▶ **Passage choisi**
▬▬▬▬▬▬
Pour la première fois dans l’histoire de la Colombie, la gauche, portée par l’ancien maire de Bogota, Gustavo Petro, pourrait l’emporter à l’élection présidentielle le 29 mai. En cas de victoire, Francia Marquez, une Afro-Colombienne figure de la défense des droits humains et de l’environnement, deviendrait vice-présidente. Une petite révolution dans ce pays déchiré par les inégalités sociales et historiquement gouverné par les conservateurs.
Ces dernières semaines, à chaque apparition publique, Francia Marquez est apparue vêtue d’une tenue aux couleurs vives et aux motifs traditionnels des vêtements afro-colombiens. Candidate à la vice-présidence de la Colombie lors de l’élection présidentielle, elle scande toujours le même message : “Le moment est venu de passer de la résistance au pouvoir !”
En quelques mois, cette Afro-Colombienne est parvenue à bousculer la vie politique colombienne. Dans un pays historiquement gouverné par les conservateurs, elle a réussi à imposer dans la campagne électorale des thèmes jusqu’ici absents du débat : le racisme et les inégalités sociales. Au point de devenir, pour une nouvelle génération d’électeurs, le symbole d’un changement.
Ce vent de changement pourrait bel et bien se concrétiser. À quelques jours du scrutin, le candidat de gauche Gustavo Petro, ex-guérillero et ancien maire de Bogota, qui a choisi Francia Marquez comme sa colistière, fait figure de favori. Selon les derniers sondages relayés par l’AFP, il est crédité à 41 % des voix.
Gustavo Petro et Francia Marquez s’opposent au candidat de droite Federico Gutierrez, un ancien maire de Medellin, qui tourne autour de 27 % des intentions de vote. Ils sont désormais sérieusement talonnés par un candidat indépendant, l’outsider Rodolfo Hernandez après que la candidate franco-colombienne Ingrid Betancourt s’est ralliée à lui vendredi 20 mai.
▬▬▬▬▬▬
▶ **Un bloc de données**
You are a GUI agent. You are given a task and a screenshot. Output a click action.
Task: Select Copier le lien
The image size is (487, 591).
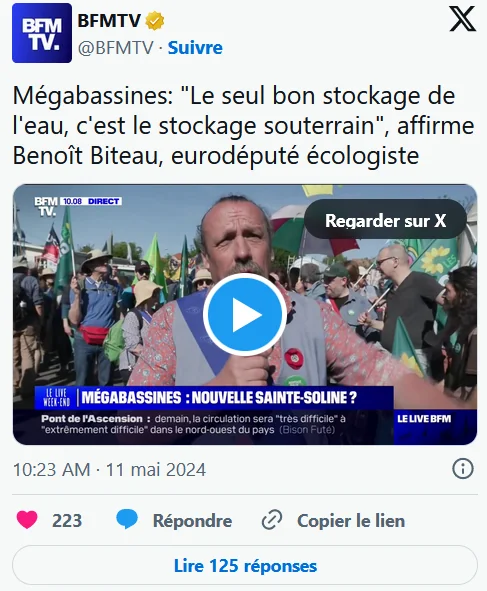351,521
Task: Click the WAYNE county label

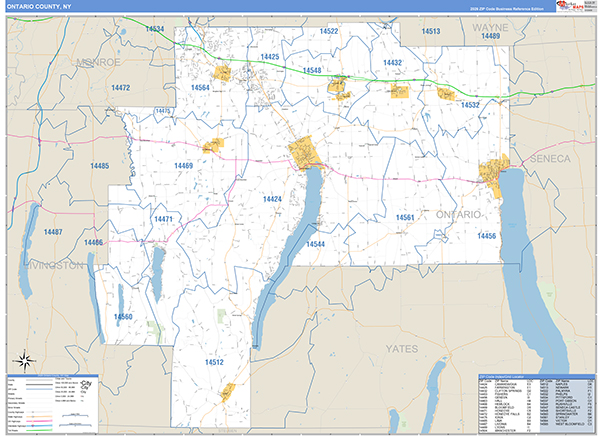Action: 489,26
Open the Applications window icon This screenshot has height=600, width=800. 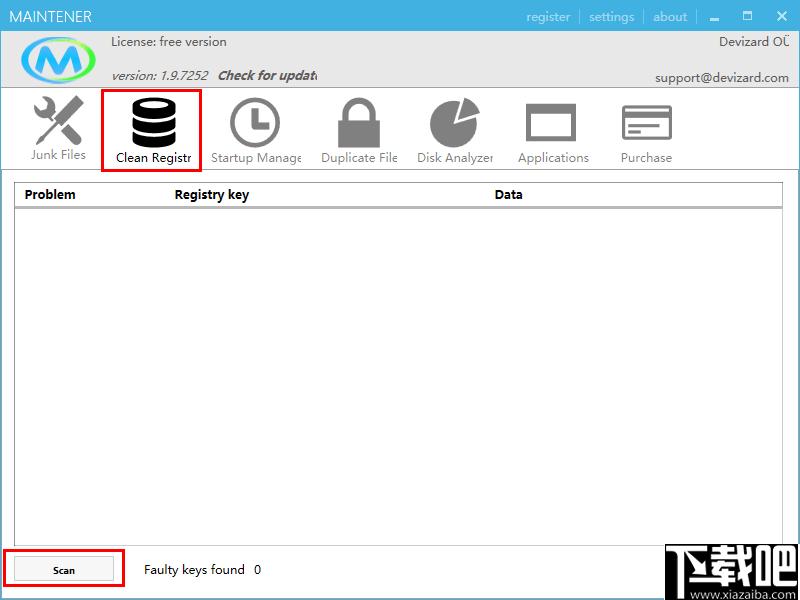click(551, 122)
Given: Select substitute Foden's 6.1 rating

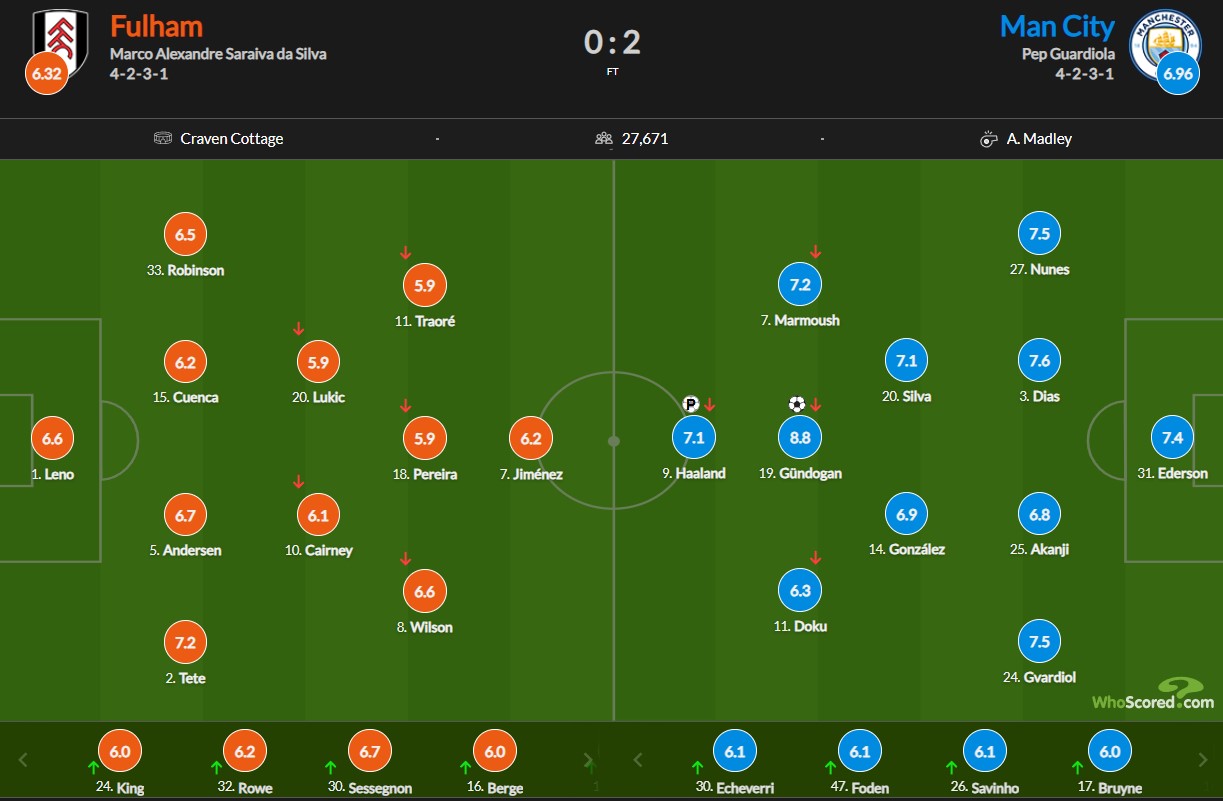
▬▬▬▬▬▬
▶ **Travail demandé**
A: D'après le texte sur l'élection présidentielle en Colombie, à quel pourcentage des voix les derniers sondages relayés par l'AFP créditent-ils Gustavo Petro ?
B: Poursuivez la rédaction du texte sur l'élection présidentielle en Colombie après sa dernière phrase.
Les entrées forment un ensemble distinct du texte sur l'élection présidentielle en Colombie.

▶ **Corrigé de l'exercice**
A: Il est crédité de 41 % des voix.

B:
Une militante de défense des droits afro-colombiens
Pourtant, rien ne prédestinait Francia Marquez à une carrière politique. Née en 1981 dans un petit village de la région de Cauca, dans le sud-ouest du pays, elle a grandi seule avec sa mère. Enceinte à 16 ans de son premier enfant, elle a d’abord été obligée de travailler dans une mine d’or, à quelques kilomètres de chez elle, pour subvenir aux besoins de sa famille, avant d’être embauchée comme femme de chambre.
Mais chez certaines personnes, l’activisme est inscrit dans les gênes. Et Francia Marquez est de celles-là. Lorsqu’elle a à peine 15 ans, en 1996, elle apprend qu’une multinationale veut lancer un projet d’extension d’un barrage situé sur la principale rivière de la région, l’Ovejas, impactant grandement la vie de sa communauté.
Installée sur ses berges depuis le XVIIe siècle, la communauté afro-colombienne y pratique, depuis des générations, l’agriculture et une exploitation minière artisanale, leurs sources de revenus principales.
Une marche de 500 km pour l’environnement
Ce moment marque le début de son long combat dans la défense des droits des communautés afro-colombiennes et pour la préservation de leurs terres. Depuis une vingtaine d’années, elle se bat ainsi sans relâche contre les multinationales qui exploitent les alentours de la rivière Ovejas, forçant parfois les populations à quitter les lieux.
Il faut attendre 2014 pour que Francia Marquez se fasse connaître du grand public. Dans son viseur, cette fois-ci, les exploitants miniers illégaux qui s’installent le long de la rivière, creusant à tout va pour trouver de l’or et, surtout, utilisant abondamment du mercure – un produit qui permet de séparer l’or de l’eau, mais qui a aussi pour conséquence de contaminer l’eau et de détruire la biodiversité. Pour lutter contre le phénomène, Francia Marquez organise la “marche des turbans”. 80 femmes se réunissent pour rejoindre Bogota depuis Cauca, soit 10 jours et environ 500 km de marche. Sur place, le groupe milite encore pendant près de vingt jours devant le ministère de l’Intérieur. La militante obtient finalement gain de cause : le gouvernement s’engage à détruire toutes les exploitations illégales autour de la rivière.
Depuis, Francia Marquez, désormais diplômée en droit, multiplie les forums, les conférences dans les universités, les prises de parole devant des personnalités politiques ou au sein d’ONG. En 2018, son combat lui vaut de recevoir le prix Goldman, l’équivalent du prix Nobel pour l’environnement. L’année suivante, elle apparaît dans le classement des 100 femmes les plus influentes du monde de la BBC.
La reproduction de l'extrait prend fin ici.